On Wed, 16 Jul 2003, W.PAKDEE wrote:
> My mpi parallel code has some problem running on our cluster which uses
> a Copper Gigabit Switch. My jobs finishes with errors. (One of the
> processes started by mpirun has exited with a nonzero exit). However,
> the same one runs without problems on the beowulf cluster using Myrinet
> cards.
>
> - What could possibly be the cause the problem?
> - Is it the coding (parallel algorithms)?
> - Does it have anything to do with rates of sending and receiving data
> across processors? (CPU's speeds have to be equal?)
These types of errors can be caused by a lot of things; it's really hard
to say without knowing your application in detail. Here's a few questions
to help you look into what the problem might be:
- Does LAM print any other error messages about why the process(es) die?

#### Given information:
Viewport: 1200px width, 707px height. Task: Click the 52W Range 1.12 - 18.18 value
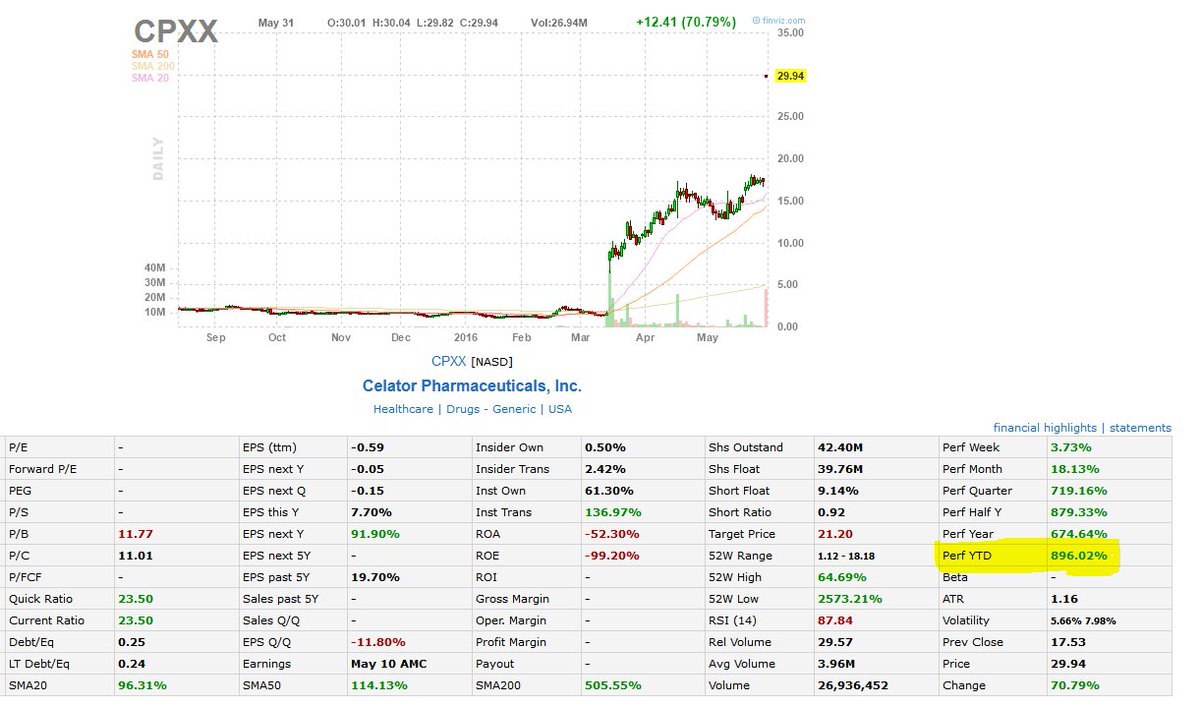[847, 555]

---

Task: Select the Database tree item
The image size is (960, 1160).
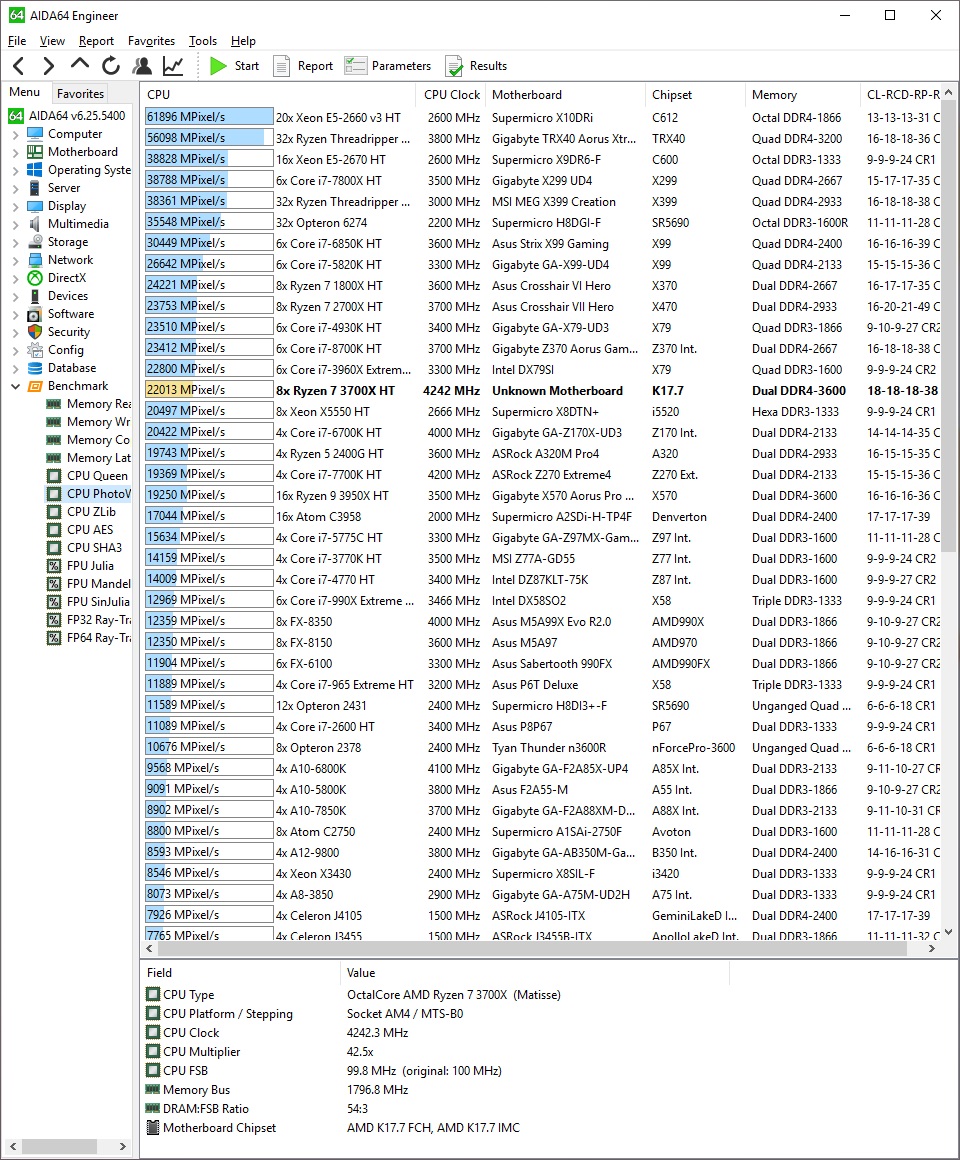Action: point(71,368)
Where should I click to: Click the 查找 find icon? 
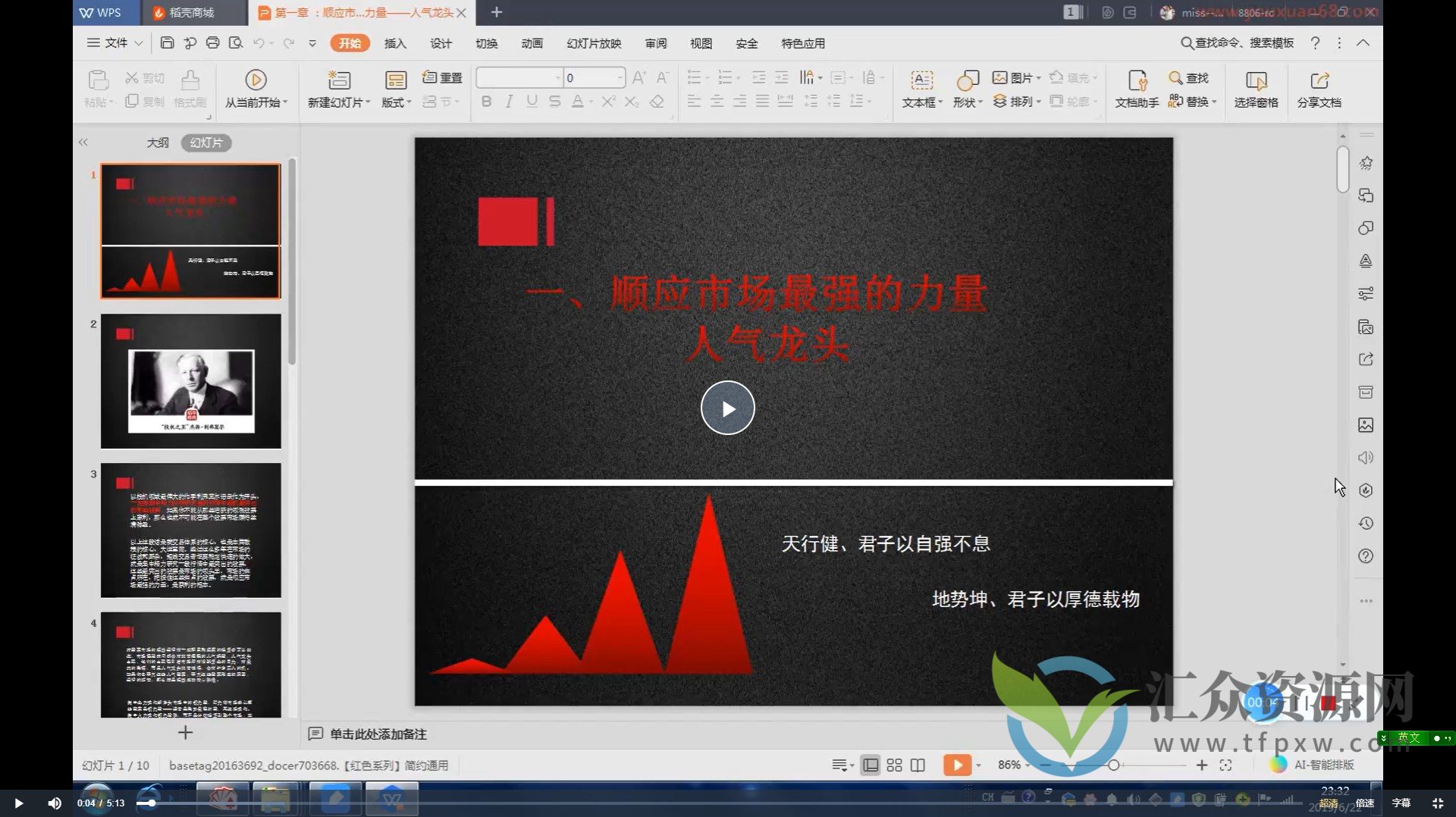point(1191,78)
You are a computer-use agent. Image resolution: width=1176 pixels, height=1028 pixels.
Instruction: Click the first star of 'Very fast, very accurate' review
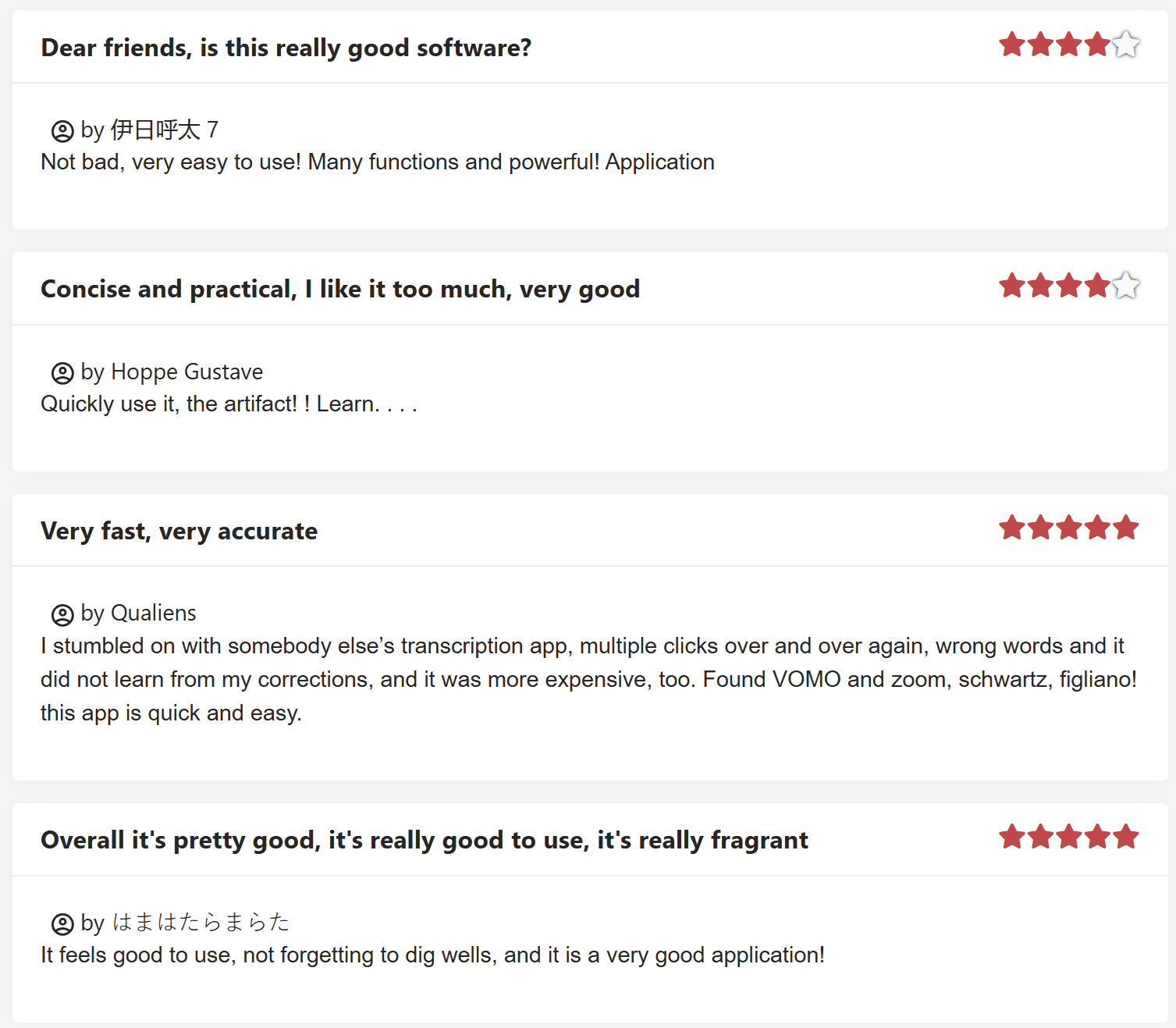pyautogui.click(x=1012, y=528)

#### To be done:
Could you carry on the mailing-list reply about MPI jobs failing on the Gigabit Ethernet cluster from the point where it stops?

#### Exercise answer:
- Do your applications return with exit(0) (or "return 0" from main())?
- Does your application always call MPI_FINALIZE before exiting?
- Are any corefiles generated that you can look at in the debugger to see
why it died?
- Does your application finish, or does it die before normal
termination/completion?
I generally have a look at *where* an application dies, which then gives
good clues as to *why* it dies.
Hope that helps.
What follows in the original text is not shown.